**WHAT TO PRODUCE**: Which lines run from the line with "아이디 / 비번 찾기 (573, 19)" through the line with "페이트 그랜드 오더 (843, 306)" in the entries below? Print them exactly, both ends included, and nothing more.

Collection entries:
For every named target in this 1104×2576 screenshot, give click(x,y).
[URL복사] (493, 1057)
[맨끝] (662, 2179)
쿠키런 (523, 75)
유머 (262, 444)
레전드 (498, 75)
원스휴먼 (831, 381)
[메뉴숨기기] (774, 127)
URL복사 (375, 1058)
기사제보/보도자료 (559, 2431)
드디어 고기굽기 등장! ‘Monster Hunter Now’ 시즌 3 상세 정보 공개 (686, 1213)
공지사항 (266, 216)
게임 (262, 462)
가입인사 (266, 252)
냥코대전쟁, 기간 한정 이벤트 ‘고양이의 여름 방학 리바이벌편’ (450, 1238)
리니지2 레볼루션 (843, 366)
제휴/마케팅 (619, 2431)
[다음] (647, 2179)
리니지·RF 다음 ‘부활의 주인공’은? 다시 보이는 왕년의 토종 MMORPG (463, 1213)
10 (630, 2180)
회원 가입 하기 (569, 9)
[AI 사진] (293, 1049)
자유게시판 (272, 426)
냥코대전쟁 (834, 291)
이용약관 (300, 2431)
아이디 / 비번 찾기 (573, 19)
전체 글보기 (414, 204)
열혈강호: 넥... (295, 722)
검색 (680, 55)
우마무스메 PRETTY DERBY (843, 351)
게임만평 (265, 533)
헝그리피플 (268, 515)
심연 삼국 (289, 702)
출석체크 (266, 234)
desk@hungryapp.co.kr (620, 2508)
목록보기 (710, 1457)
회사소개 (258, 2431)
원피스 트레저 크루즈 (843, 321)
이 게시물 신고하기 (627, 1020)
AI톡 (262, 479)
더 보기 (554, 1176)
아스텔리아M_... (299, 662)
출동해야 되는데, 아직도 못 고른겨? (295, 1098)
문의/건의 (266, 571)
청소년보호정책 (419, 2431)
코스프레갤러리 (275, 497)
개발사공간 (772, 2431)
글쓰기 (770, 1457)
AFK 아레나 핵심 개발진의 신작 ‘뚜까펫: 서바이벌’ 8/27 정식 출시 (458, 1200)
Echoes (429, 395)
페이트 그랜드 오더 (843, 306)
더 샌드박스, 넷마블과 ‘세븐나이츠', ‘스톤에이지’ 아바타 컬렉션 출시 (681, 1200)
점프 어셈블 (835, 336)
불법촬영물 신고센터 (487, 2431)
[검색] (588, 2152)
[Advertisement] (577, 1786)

**RESPONSE BOX**:
아이디 / 비번 찾기 (573, 19)
전체 글보기 (414, 204)
열혈강호: 넥... (295, 722)
검색 (680, 55)
우마무스메 PRETTY DERBY (843, 351)
게임만평 (265, 533)
헝그리피플 (268, 515)
심연 삼국 (289, 702)
출석체크 (266, 234)
desk@hungryapp.co.kr (620, 2508)
목록보기 (710, 1457)
회사소개 (258, 2431)
원피스 트레저 크루즈 (843, 321)
이 게시물 신고하기 (627, 1020)
AI톡 (262, 479)
더 보기 (554, 1176)
아스텔리아M_... (299, 662)
출동해야 되는데, 아직도 못 고른겨? (295, 1098)
문의/건의 (266, 571)
청소년보호정책 (419, 2431)
코스프레갤러리 (275, 497)
개발사공간 (772, 2431)
글쓰기 (770, 1457)
AFK 아레나 핵심 개발진의 신작 ‘뚜까펫: 서바이벌’ 8/27 정식 출시 (458, 1200)
Echoes (429, 395)
페이트 그랜드 오더 (843, 306)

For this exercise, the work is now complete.